Directions — Starting with the line that holds "Given: Click the", reproduce each line through the last one of the data, exactly as written. Pictures are not copied.

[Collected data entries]

═══

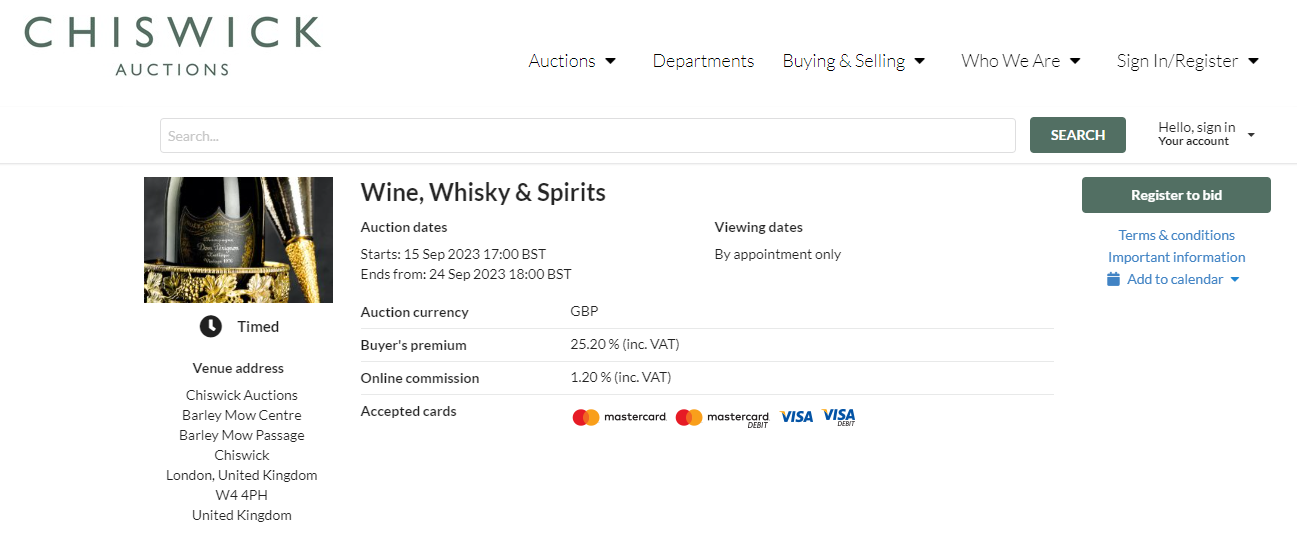This screenshot has height=550, width=1297.
Task: Click the Visa Debit card logo
Action: [x=839, y=417]
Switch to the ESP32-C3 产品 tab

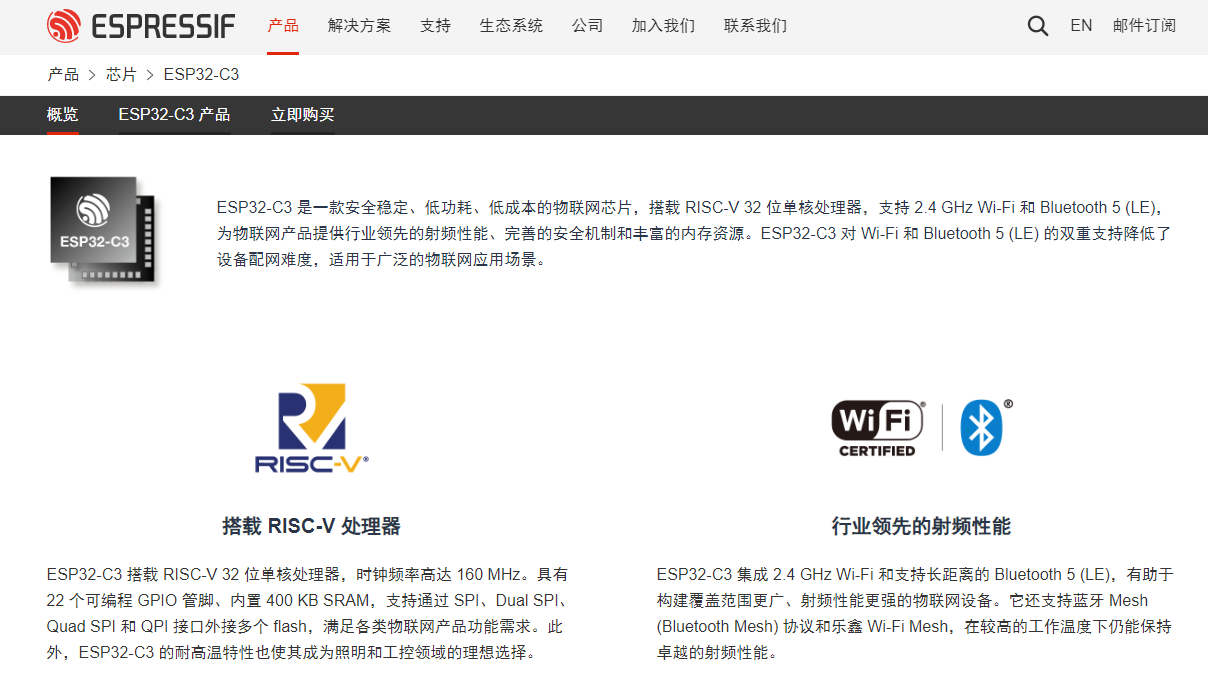[x=174, y=115]
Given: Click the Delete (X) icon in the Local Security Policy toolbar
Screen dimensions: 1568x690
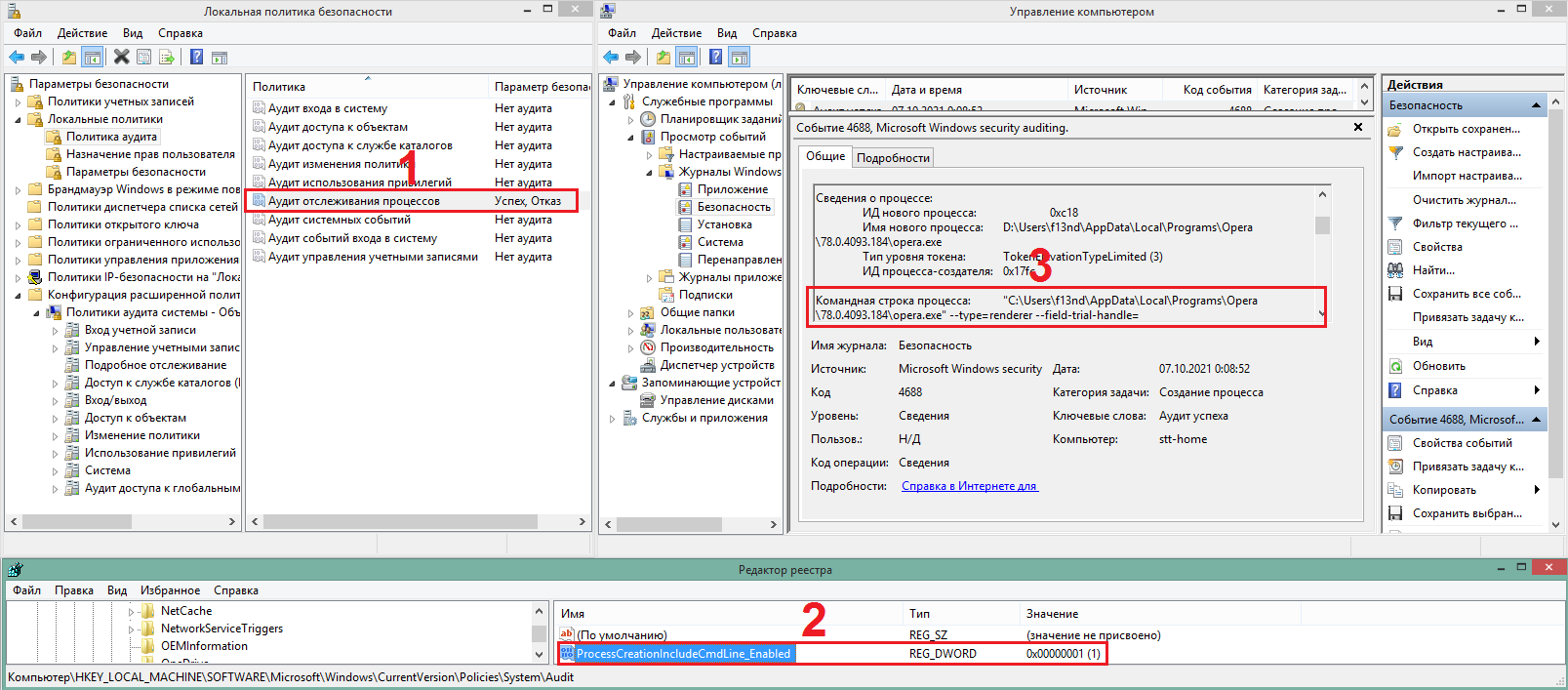Looking at the screenshot, I should [x=121, y=57].
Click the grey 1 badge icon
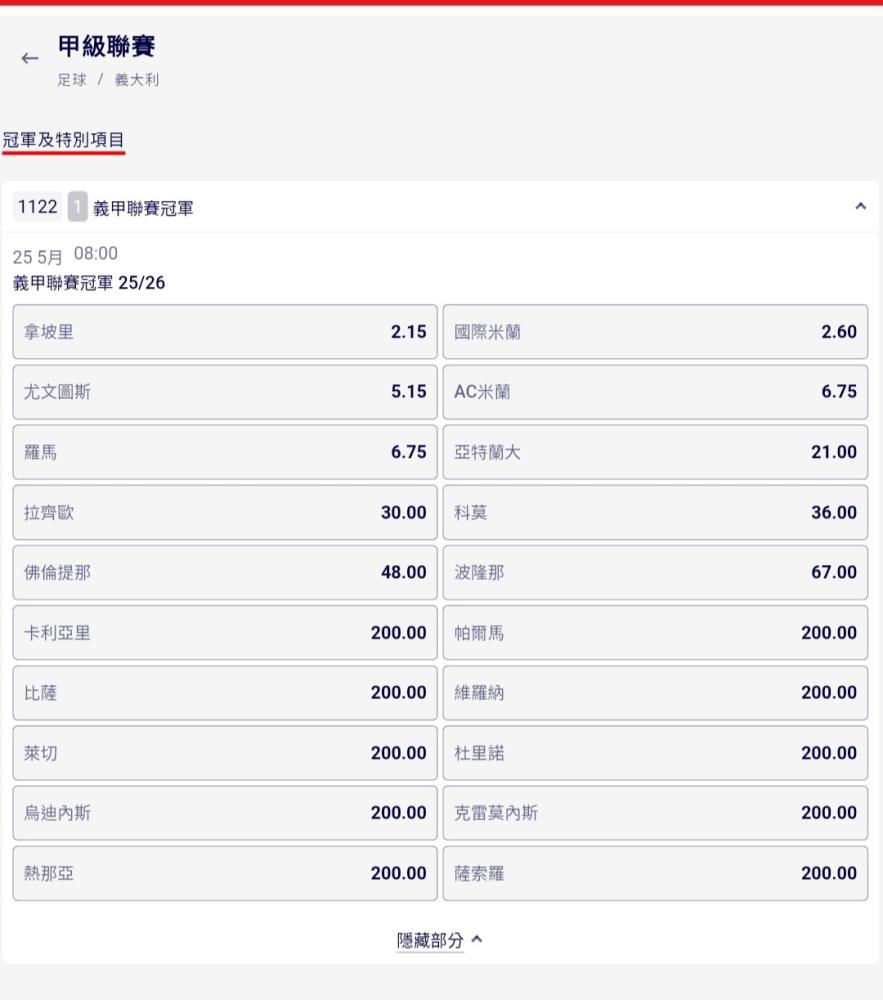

═══

Result for this task —
Given: Click the Delete (X) icon in the Local Security Policy toolbar
Screen dimensions: 1568x690
Looking at the screenshot, I should [x=121, y=57].
Click the grey 1 badge icon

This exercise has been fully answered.